By MISAKI TANAHASHI/ Staff Writer
March 27, 2025 at 18:05 JST
Harumi Miyagi’s mother was a village employee on the small island of Zamami in Okinawa Prefecture who provided food and lodging for 15 Japanese soldiers at her home in 1945.
When a U.S. military invasion was approaching, the soldiers gave her and other villagers clear instructions: “Don’t be caught by the U.S. soldiers. Fight against them or commit suicide.”
After the Americans landed, many Zamami villagers killed themselves and their families with grenades provided by the Japanese military in advance.
Children were strangled or had their throats slit with razors by their parents.
Miyagi learned about the mass suicide directly from her mother in 1977, the 33rd anniversary of their deaths. Since then, Miyagi, a 75-year-old researcher, has been seeking answers about what could possibly drive people to commit such horrific and unspeakable acts.
REMEMBERING THE VICTIMS
On March 26, a memorial service for mass suicide victims was held in front of the “Heiwa no tou” peace tower on Zamami island, one of the first places the U.S. military landed to start the Battle of Okinawa.
“I don’t want my grandchildren and great-grandchildren to experience the same fear and agony I went through at that time,” said Toshiko Takaesu, 93, a survivor of the battle and representative of the bereaved families.
Okinawa Governor Denny Tamaki also attended the ceremony.

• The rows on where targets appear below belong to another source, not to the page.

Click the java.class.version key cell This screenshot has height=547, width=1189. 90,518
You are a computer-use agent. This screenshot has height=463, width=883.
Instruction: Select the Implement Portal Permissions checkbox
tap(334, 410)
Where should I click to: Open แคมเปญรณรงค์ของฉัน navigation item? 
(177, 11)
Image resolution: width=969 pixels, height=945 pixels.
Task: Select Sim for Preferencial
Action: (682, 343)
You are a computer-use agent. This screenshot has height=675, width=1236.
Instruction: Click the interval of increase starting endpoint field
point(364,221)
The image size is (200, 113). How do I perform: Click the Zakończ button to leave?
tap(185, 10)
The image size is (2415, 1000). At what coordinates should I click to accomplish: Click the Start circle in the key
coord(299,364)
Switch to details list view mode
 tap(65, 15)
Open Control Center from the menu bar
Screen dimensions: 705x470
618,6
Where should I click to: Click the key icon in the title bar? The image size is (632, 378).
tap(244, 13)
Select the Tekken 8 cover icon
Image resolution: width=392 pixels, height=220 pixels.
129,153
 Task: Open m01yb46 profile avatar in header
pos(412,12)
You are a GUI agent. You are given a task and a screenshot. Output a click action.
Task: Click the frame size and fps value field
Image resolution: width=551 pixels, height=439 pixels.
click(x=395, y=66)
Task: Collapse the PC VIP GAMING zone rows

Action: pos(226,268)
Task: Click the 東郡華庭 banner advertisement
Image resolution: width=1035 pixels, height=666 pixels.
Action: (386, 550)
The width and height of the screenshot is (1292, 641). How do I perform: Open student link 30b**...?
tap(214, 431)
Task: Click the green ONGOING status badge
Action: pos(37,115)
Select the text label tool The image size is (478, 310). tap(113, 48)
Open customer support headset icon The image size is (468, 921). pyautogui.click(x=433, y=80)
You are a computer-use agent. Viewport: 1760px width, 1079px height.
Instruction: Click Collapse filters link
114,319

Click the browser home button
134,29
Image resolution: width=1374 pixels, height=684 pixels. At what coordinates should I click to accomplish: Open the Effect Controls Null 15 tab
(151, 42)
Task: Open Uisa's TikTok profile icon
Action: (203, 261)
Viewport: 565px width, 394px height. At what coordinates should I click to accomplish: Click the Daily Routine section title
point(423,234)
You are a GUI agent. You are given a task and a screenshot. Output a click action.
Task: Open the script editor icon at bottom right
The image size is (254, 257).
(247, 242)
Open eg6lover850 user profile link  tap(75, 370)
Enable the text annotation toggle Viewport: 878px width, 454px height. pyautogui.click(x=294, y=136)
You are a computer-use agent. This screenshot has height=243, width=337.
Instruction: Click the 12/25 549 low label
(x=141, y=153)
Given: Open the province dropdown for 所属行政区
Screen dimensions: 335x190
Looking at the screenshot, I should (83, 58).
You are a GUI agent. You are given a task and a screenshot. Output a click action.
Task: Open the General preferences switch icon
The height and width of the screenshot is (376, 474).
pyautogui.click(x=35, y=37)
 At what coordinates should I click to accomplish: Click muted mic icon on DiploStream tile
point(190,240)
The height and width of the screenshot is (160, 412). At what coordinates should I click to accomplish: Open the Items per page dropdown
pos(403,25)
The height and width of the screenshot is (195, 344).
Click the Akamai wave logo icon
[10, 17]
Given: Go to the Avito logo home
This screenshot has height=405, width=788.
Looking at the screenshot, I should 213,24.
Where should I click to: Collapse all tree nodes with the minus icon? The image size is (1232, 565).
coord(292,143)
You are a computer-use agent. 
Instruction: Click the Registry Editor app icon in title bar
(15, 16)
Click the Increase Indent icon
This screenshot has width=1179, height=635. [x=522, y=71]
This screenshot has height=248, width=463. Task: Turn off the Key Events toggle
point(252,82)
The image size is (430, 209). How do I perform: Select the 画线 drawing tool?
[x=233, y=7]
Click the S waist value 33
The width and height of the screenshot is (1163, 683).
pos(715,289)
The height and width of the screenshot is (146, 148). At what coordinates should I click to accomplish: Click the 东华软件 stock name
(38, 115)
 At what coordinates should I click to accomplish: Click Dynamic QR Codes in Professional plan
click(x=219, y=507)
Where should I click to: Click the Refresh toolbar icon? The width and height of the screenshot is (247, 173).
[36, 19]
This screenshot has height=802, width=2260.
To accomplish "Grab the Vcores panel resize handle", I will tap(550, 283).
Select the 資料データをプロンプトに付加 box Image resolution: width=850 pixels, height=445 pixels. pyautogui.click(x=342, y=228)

“It is our responsibility to properly explain the absurdity and cruelty of war and the preciousness of peace to the next generation,” Tamaki said in a speech.
The American military landed on the Kerama islands, including Zamami, on March 26, 1945.
What followed was the three-month Battle of Okinawa, the bloodiest ground battle of the Pacific War.
The death toll was around 200,000 people, including American and Japanese military personnel and civilians. An estimated one in four Okinawans died during the battle, including hundreds in mass suicides.
According to prefectural records, the death tolls in mass suicides were: 177 on Zamami island; 53 on Geruma island; and 330 on Tokashikijima island.
There were reports of suicide victims on other islands as well, but their numbers are unknown.
LIVES CHANGED BY JAPANESE MILITARY
In mid-1944, a Japanese maritime special attack force was deployed to the village of Zamami, where about 2,000 people lived.
Military servicemen started to share the homes of the residents, dramatically changing the civilians’ lives.
The villagers were repeatedly told to never surrender to the Americans, and that death would be a preferable fate than capture.
On the evening of March 25, 1945, the day before the U.S. military landing, Zamami village employees informed residents that a “prepare to die” order had been given.
Although it was believed that the order was meant to prevent villagers from leaking information, such as military deployment maps, to the enemy, many fled to natural caves or into the mountains to detonate the grenades or kill their families in other ways.
Miyagi’s mother, who cooked meals for the military as a head of the women’s youth group, survived because a grenade failed to explode.
She wrote the following in the memoir she left behind in her closing years: “For us Japanese ... the moral was individuals can be killed but the country must be served.”
Women on the island have said, “We thought we would be raped if we were captured by American soldiers.”
At that time, faithfulness to one’s husband was strongly expected, so the women begged their husbands to kill them before they were captured and violated by the enemy.
MOST VICTIMS WOMEN AND CHILDREN
Miyagi has kept investigating what happened at her hometown 80 years ago.
Eight trenches on Zamami island where mass suicides occurred were identified. Of the 135 victims whose genders and ages were determined, 112, or more than 80 percent, were women or children under the age of 12.
Although Zamami residents were forced to cooperate with the Japanese soldiers, the troops prioritized the convenience of the military and did not protect the civilian population, Miyagi said.
The residents were taught that it was natural to serve the country at the risk of their lives.
Furthermore, they followed the value that men should protect women and children.
As a result, many men detonated the grenades and strangled their loved ones, saying, “I’d rather not let my family fall into enemy hands,” Miyagi said.
Under such extreme circumstances, violence was directed at the weakest, according to Miyagi.
During the three-month battle, mass suicides occurred in other places where U.S. forces landed, including the main island of Okinawa and Iejima island.
However, the entire picture of the suicides remains unclear.
“We need to continue studying whether there were underlying issues that are relevant to current society. I think this is the responsibility of the postwar generation who received the testimonies of those who suffered in the war,” Miyagi said.